> [WORK TO DO] Recast the stretch of the rows below, from the first line through the line containing "Action: point(942,246)", as a Markdown table with the columns No. and Line. Omit blank lines, and leave the pictures out of the answer.

> [Source data]
_ _ _

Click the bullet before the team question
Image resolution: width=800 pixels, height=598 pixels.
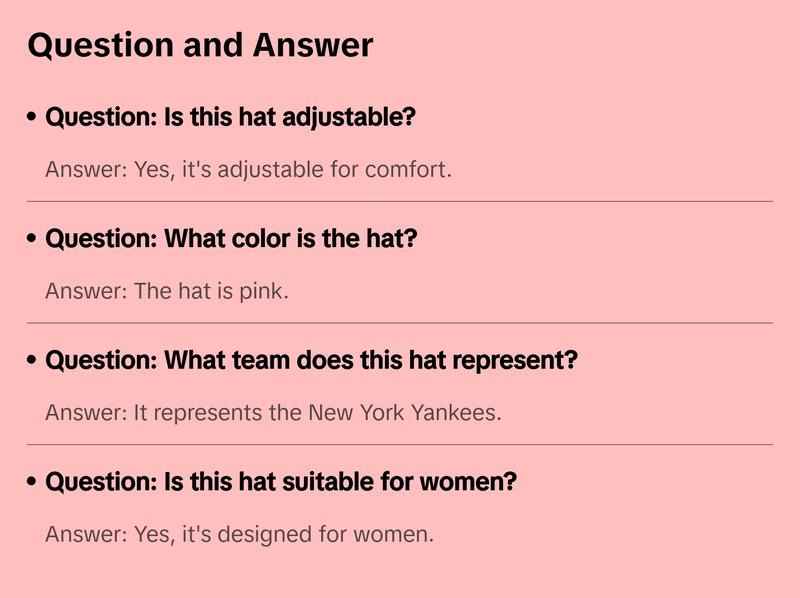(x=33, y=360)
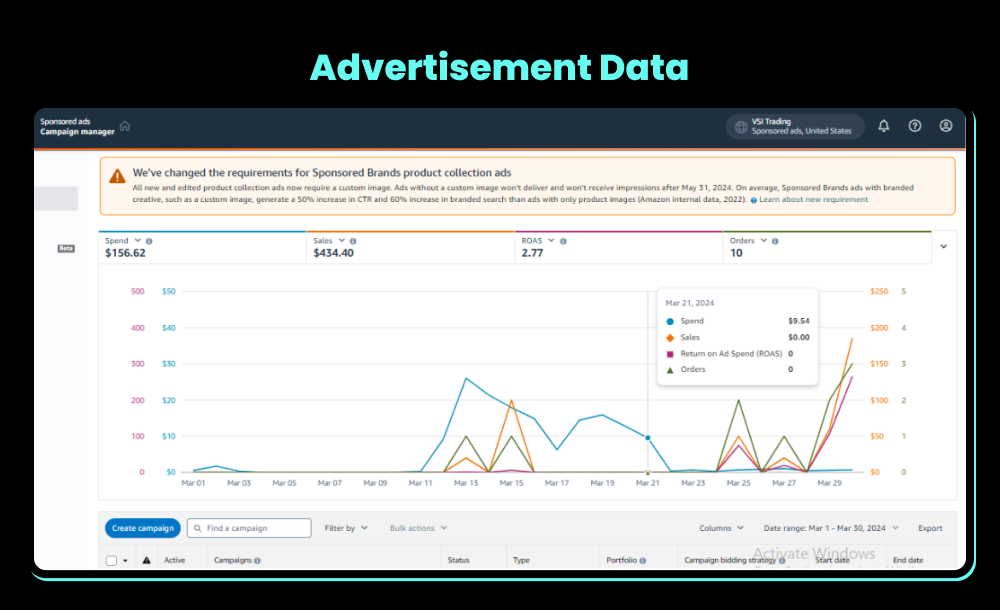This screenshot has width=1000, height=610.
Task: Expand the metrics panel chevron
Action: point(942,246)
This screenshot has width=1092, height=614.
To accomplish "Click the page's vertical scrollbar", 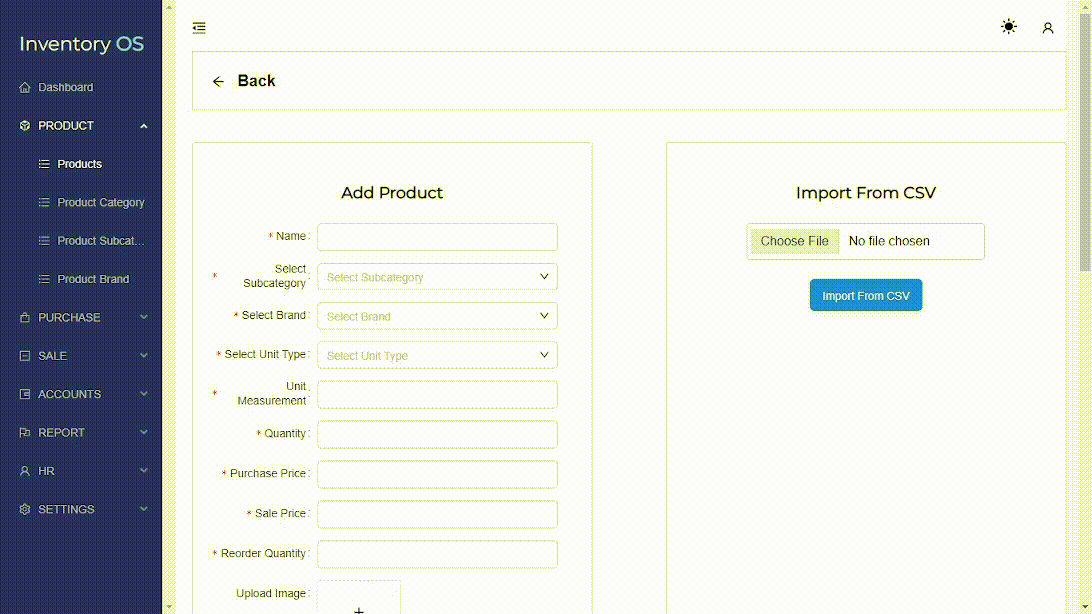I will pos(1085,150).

_ _ _

> [REPLY TO THE EXERCISE]
| No. | Line |
|---|---|
| 1 | Click the bullet before the team question |
| 2 | Image resolution: width=800 pixels, height=598 pixels. |
| 3 | (x=33, y=360) |
| 4 | This screenshot has width=1000, height=610. |
| 5 | Task: Expand the metrics panel chevron |
| 6 | Action: point(942,246) |